London: Eliud Kipchoge stormed to his third London Marathon title on Sunday to complete an impressive Kenyan double after Vivian Cheruiyot dominated the women's race in warm conditions.
Kipchoge, 33, saw off the challenge of Ethiopia's Tola Shura Kitata and home favorite Mo Farah to win his third London marathon in four years in a time of 2 hrs 4 min 27 sec, finishing more than half a minute in front of Kitata (2:05:00), with Farah third (2:06:32).
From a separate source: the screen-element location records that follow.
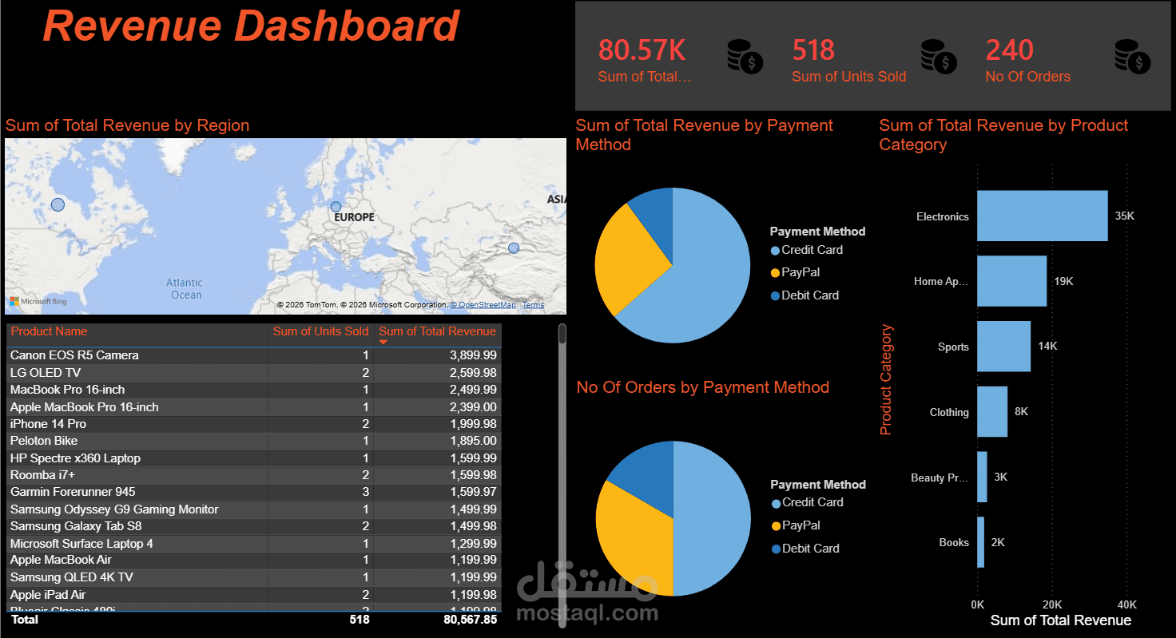
Task: Toggle Debit Card in the Payment Method legend
Action: (x=773, y=295)

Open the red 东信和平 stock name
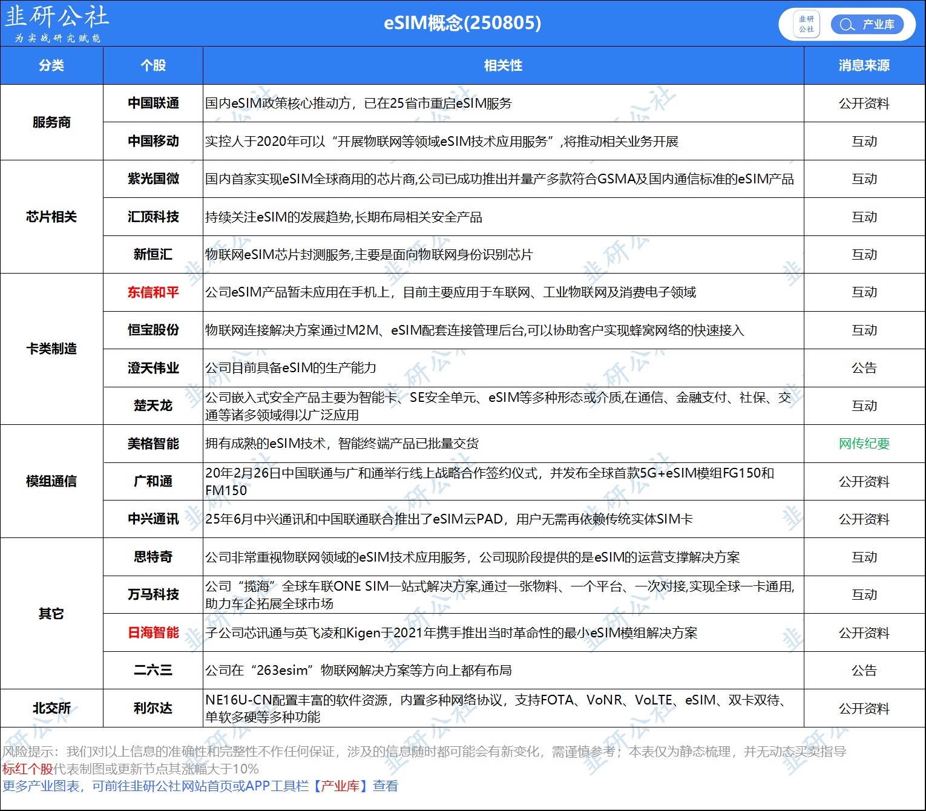click(153, 292)
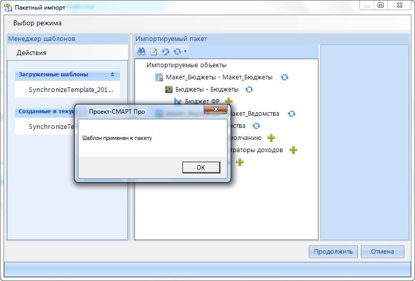
Task: Click the edit note icon in toolbar
Action: (154, 52)
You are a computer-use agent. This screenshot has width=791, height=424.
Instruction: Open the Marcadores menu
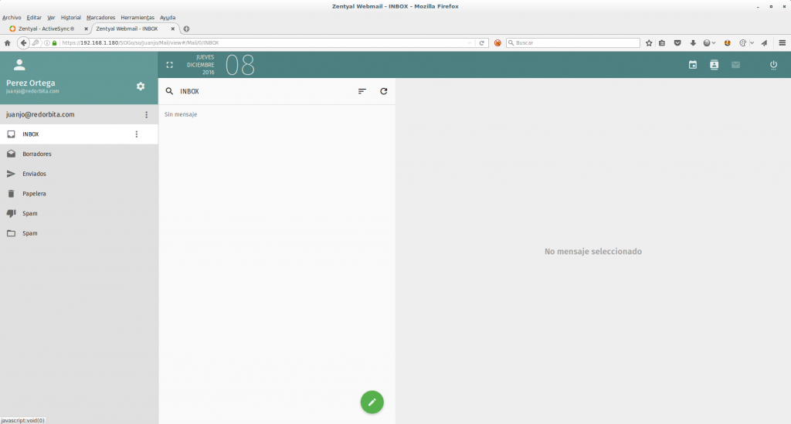pyautogui.click(x=100, y=17)
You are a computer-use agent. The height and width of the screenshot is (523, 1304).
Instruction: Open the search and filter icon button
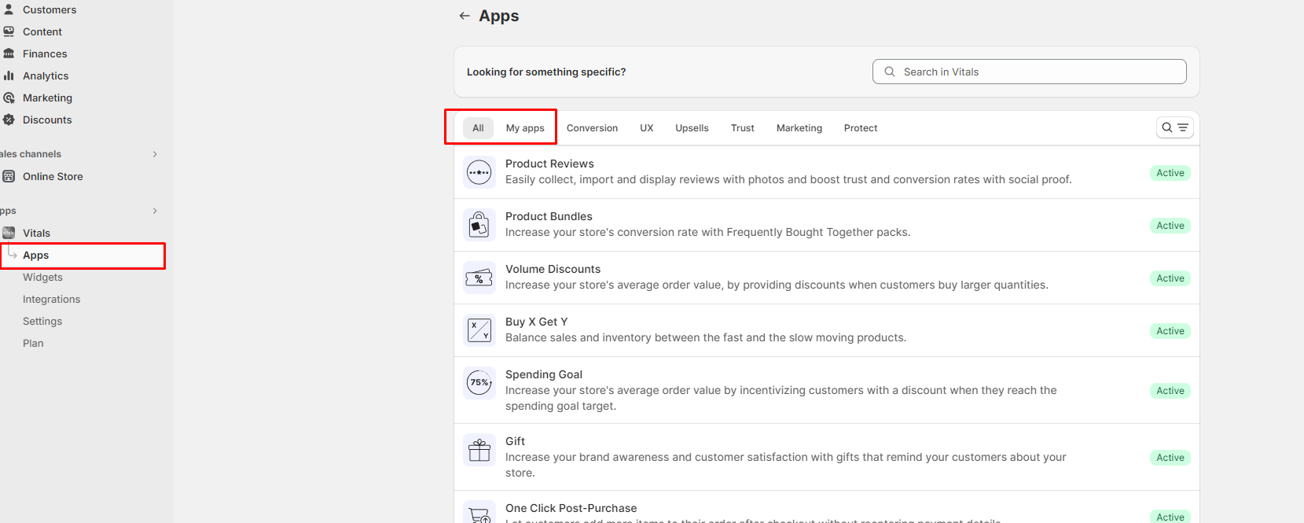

Cheruiyot, 34, timed her run perfectly to win the women's event in a time of 2 hours 18 min 31 secs ahead of compatriot Brigid Kosgei (2:20:13), and Ethiopia's Tadelech Bekele (2:21:40).
She took advantage of failed attempts to break Paula Radcliffe's 15-year-old world record by last year's winner Mary Keitany and runner-up Tirunesh Dibaba.
In unusually warm conditions in the British capital first Dibaba and then Keitany dropped off the pace, allowing the 2016 Olympic 5,000m gold medallist to claim victory.
After nine miles Keitany and main rival Dibaba were 25 seconds ahead of Radcliffe's time. But Dibaba was soon reduced to a walking pace to leave Keitany with only her two male pacemakers for company.
Keitany, looking for a fourth win in London, also started to slow down as it became apparent Radcliffe's record of two hours 15 minutes 25 seconds would not be threatened.
Britain's David Weir won the men's wheelchair race for the eighth time after a thrilling sprint finish.
The 38-year-old pipped Switzerland's Marcel Hug into second place, with Daniel Romanchuk of the United States third.